Overexpression of survivin in normal HEEC cells facilitates chemo-radioresistance. ESC and HEEC cells were treated with various concentration of (A) cisplatin or (B) paclitaxel for 24 h or (C) the indicated dose radiation, and cell viability was measured by MTT experiment. *P<0.05 vs. KYSE-150, ECA-109 or TE-1 cells. (D) Survivin was overexpressed in HEEC cells and cell sensitivity to chemo-radiotherapy was measured. *P<0.05 vs. HEEC cells or HEEC cells infected with empty lentivirus (HEEC-neo). All experiments were repeated at least 3 times and data presented as mean ± standard error of the mean. ESC, esophageal squamous carcinoma; HEEC, Human esophagus epithelial cells; neo, empty plasmid vector.

Figure 4.

Survivin knockdown promotes ESC cells apoptosis and chemo-radiotherapy sensitivity. KYSE150 and ECA-109 cells were pretreated with survivin shRNA lentivirus or negative control, and then a TUNEL assay was performed to evaluate the apoptosis rate of these cells exposure to paclitaxel, cisplatin and radiation. (A) TUNEL assays were performed to assess apoptotic cells infected with svv-lent, cont-lent or untreated, and then svv-lent- and cont-lent-infected cells treated with 1 µg/ml paclitaxel. (B) Western blotting was performed to detect cleaved PARP1 levels following paclitaxel exposure. (C) TUNEL assays were performed to assess apoptotic cells infected with svv-lent, cont-lent or untreated, and then svv-lent- and cont-lent-infected cells treated with 2 µg/ml cisplatin. (D) Western blotting was performed to detect cleaved PARP1 levels following Cisplan exposure. (E) TUNEL assays were performed to assess apoptotic cells infected with svv-lent, cont-lent or untreated, and then svv-lent- and cont-lent-infected cells treated with 3 Gy radiation. (F) Western blotting was performed to detect cleaved PARP1 levels following radiation exposure.
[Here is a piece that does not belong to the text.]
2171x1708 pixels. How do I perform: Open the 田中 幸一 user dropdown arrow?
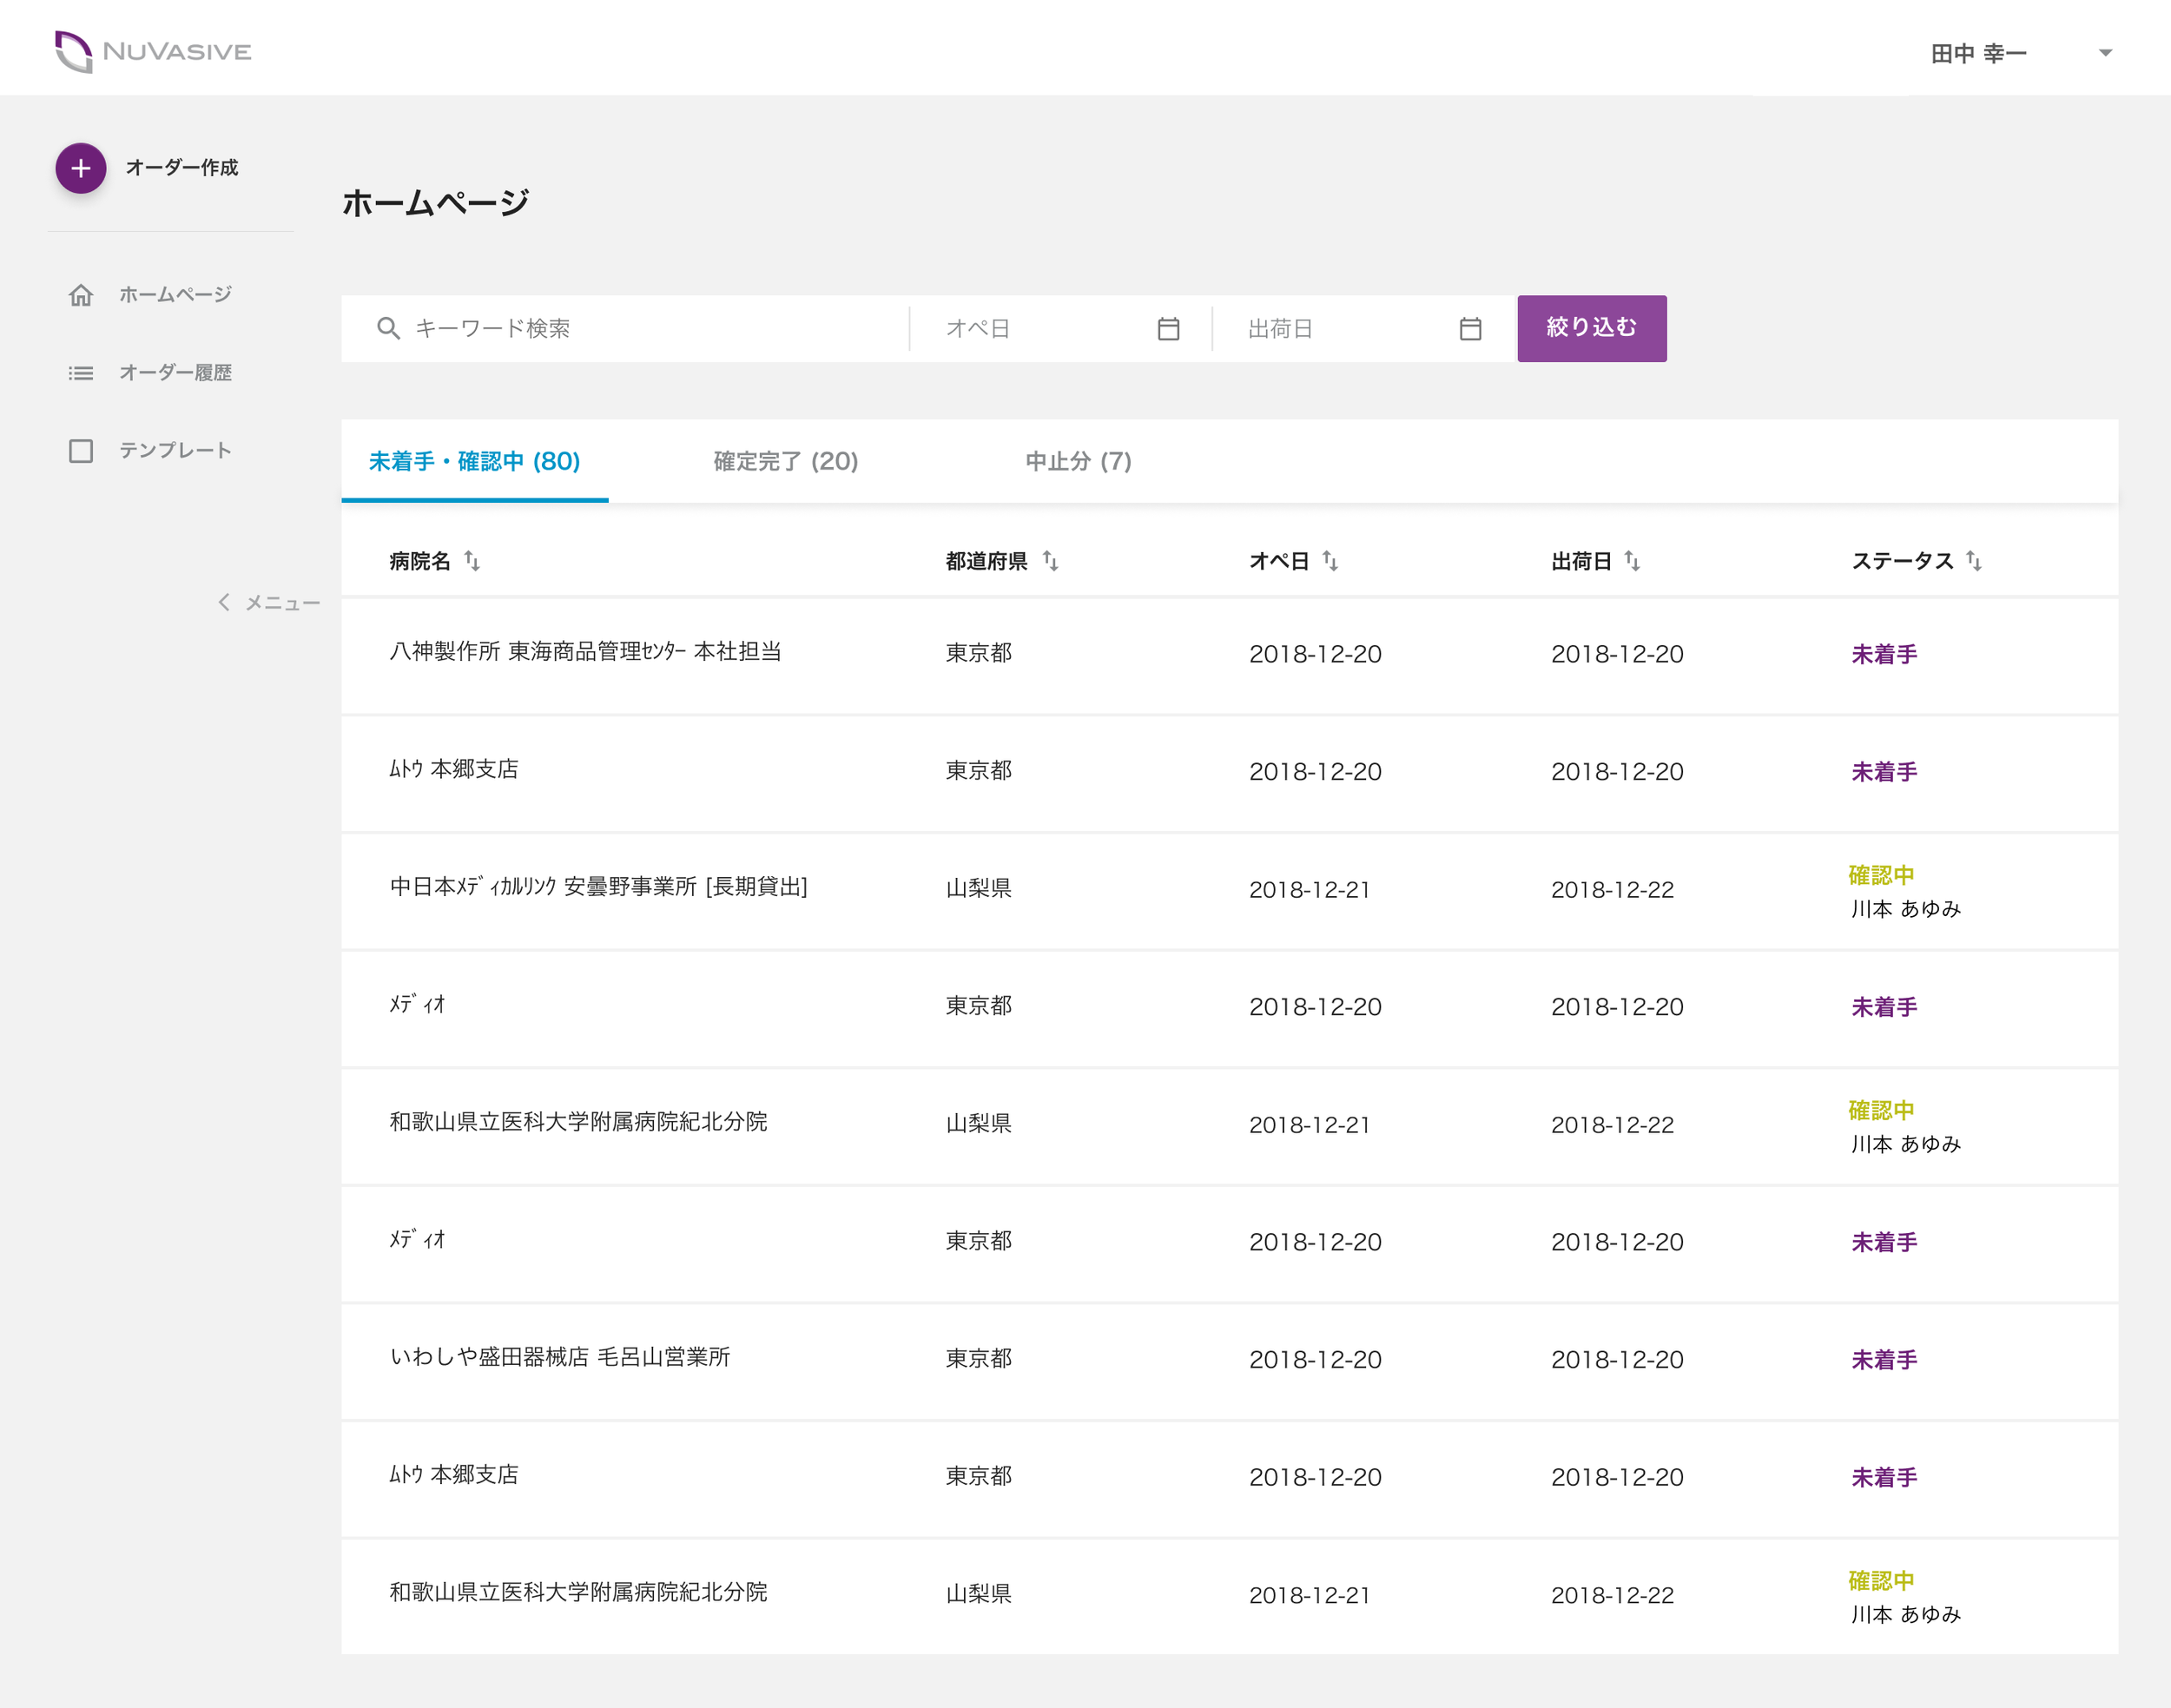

All experiments were performed in triplicate and data presented as mean ± standard error of the mean. *P<0.05 with comparisons shown by lines. svv-lent, survivin shRNA lentivirus infected; cont-lent, infected with empty lentivirus; Cisplan, cisplatin; svv-lent+pacl, cells pretreated with survivin shRNA exposed to paclitaxel; PARP1, Poly (adenosine 5′-diphosphate-ribose) polymerase 1; shRNA, short hairpin RNA; TUNEL, terminal deoxynucleotidyl transferase dUTP nick end labeling.